Friday 25 June 2021

How does that help?

 How does that help? I was asked.  And it's a good question.  The that under discussion was being supported to think out loud - all that Nancy Kline stuff I keep going on about. And the challenge implicit in the question (which I elicited by listening...) was that if you simply say out loud what you are already thinking, that doesn't take your thinking any further forward.


David Rock, in his book The Brain at Work, which I have already blogged about, highlights our intuition that saying difficult stuff out loud is more likely to be unhelpful: solidifying the difficult stuff as something real (our intuition often tells us the same about writing it down, come to that - and we'll return to journalling in another post, another time). Yet, he says, the research suggests that the reverse is true; or at least, that it can be very helpful.

And that is my experience, too, both with regards to sharing my own difficult stuff, and hearing other peoples'. Why might that be?

I think that there are several reasons.
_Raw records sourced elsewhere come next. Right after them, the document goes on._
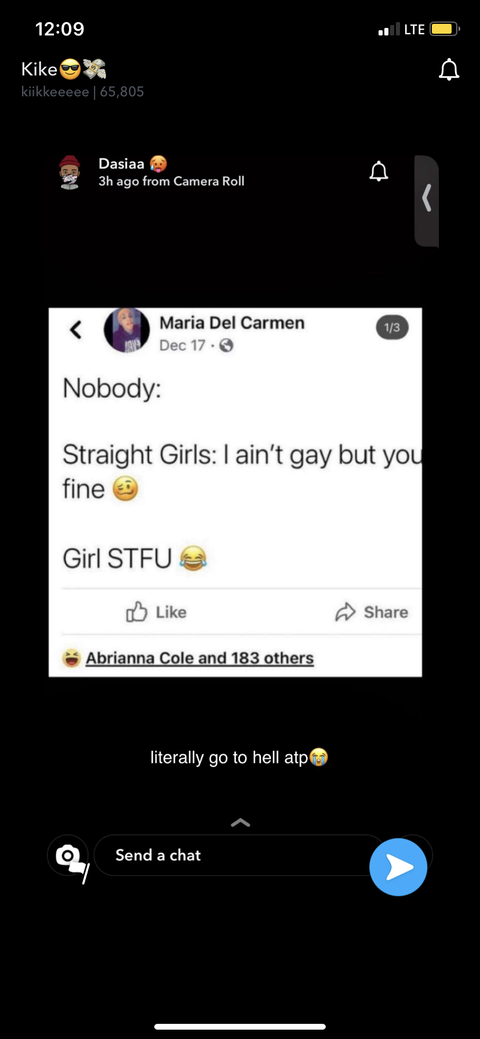
Task: Expand the side panel chevron tab
Action: pyautogui.click(x=426, y=200)
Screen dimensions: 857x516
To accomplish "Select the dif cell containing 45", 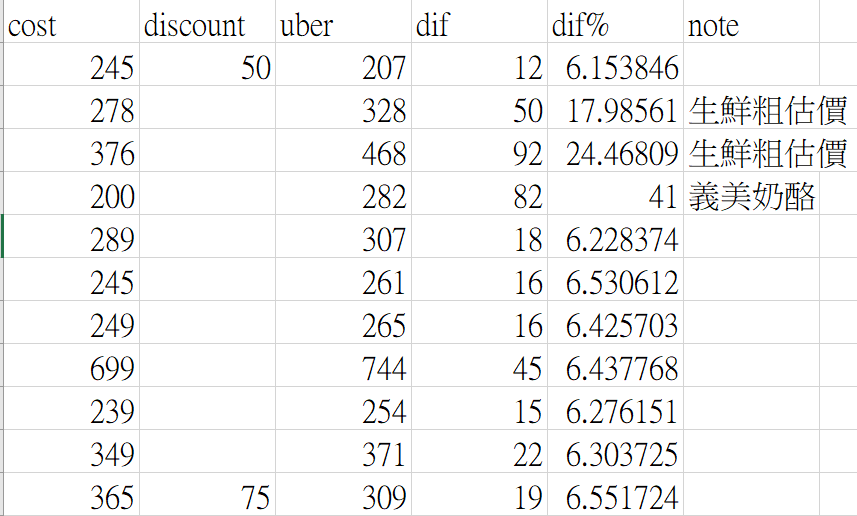I will [x=479, y=369].
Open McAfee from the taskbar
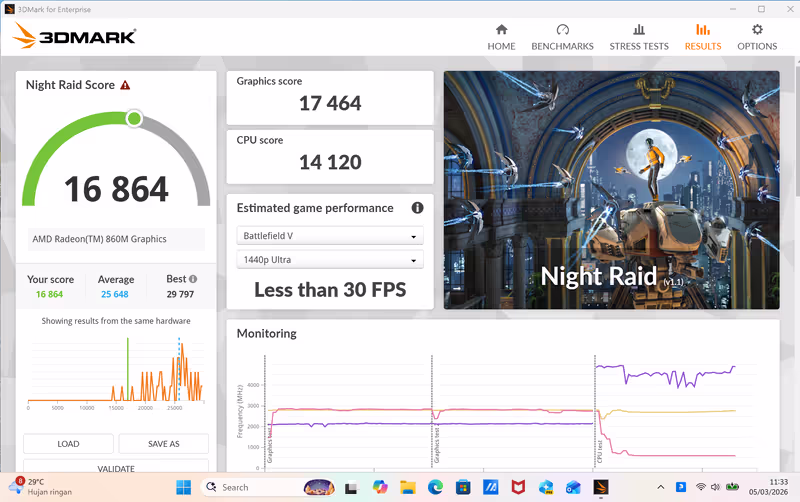Image resolution: width=800 pixels, height=502 pixels. (x=518, y=487)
Jordan Peterson, in 12 Rules for Life, talks about how helpful it is for the brain to be required to order and select, from the myriad bits of detail and noise surrounding an experience, those which we regard as important; and telling our story out loud makes us do that. That has a clarifying effect: rather than all the undifferentiated noise, we now have a narrative that we can examine.

And I am reminded, too, of Dumbledore's pensieve: a device into which he could place his thoughts and memories, to be examined, but also (presumably) to free up cognitive processing capacity in his brain. 

In my experience, there are a few other things that go on.  When one is listened to really well, one takes one's thinking further: it is not uncommon both for me and for those I am coaching, to surprise ourselves with what we say; and then to pause and wonder Do I really think that? Sometimes we expose our own inner hyperbole, our love of drama, our need to be the hero - or the victim. And once it is said out loud, that is easier to recognise and address.

Also, thinking out loud is often a good way to address rumination - that rather less helpful process of going over and over worries without progress or resolution. Somehow, the presence of a listener makes rumination seem too self-indulgent, and we tend to move forwards, rather than just round and round, in our thinking. 

There are also benefits in the very process of assigning words to our thoughts. Worries can be vague and all-encompassing; but naming them both makes them more specific, and therefore more limited.  Moreover, the very act of naming something gives us a feeling of power over it.  Children learning to deal with disruptive emotions are often told Name it to tame it! and that is very good advice. That, of course, relates to the naming of stories that is part of my Shifting Stories methodology.

I realise that I have written here particularly about the value of thinking about difficult stuff in this way; but I think this also applies to thinking about positive stuff.  Indeed, I would argue that there is a particular value in doing so. We often pass over the positive too quickly, for many reasons. One is that thinking about it with someone else may feel boastful or arrogant; another is that it doesn't need our attention in the same way - there is no problem to solve; and so on.  However, there are real benefits to reflecting on what has gone well, both for our mental well-being, and for our learning. 

So I will end with that challenge to you: find someone who is prepared to listen to you with exquisite attention, and then spend a few minutes (10?... 20?...  30, even?...) really unpacking some success that you have had to see what learning, and affirmation, there is for you in it.  And then, of course, do the same for the person who has been listening to you: and you will realise that neither role is a waste of time, nor dull, nor any of those other excuses our mind presents to us when we consider such an activity.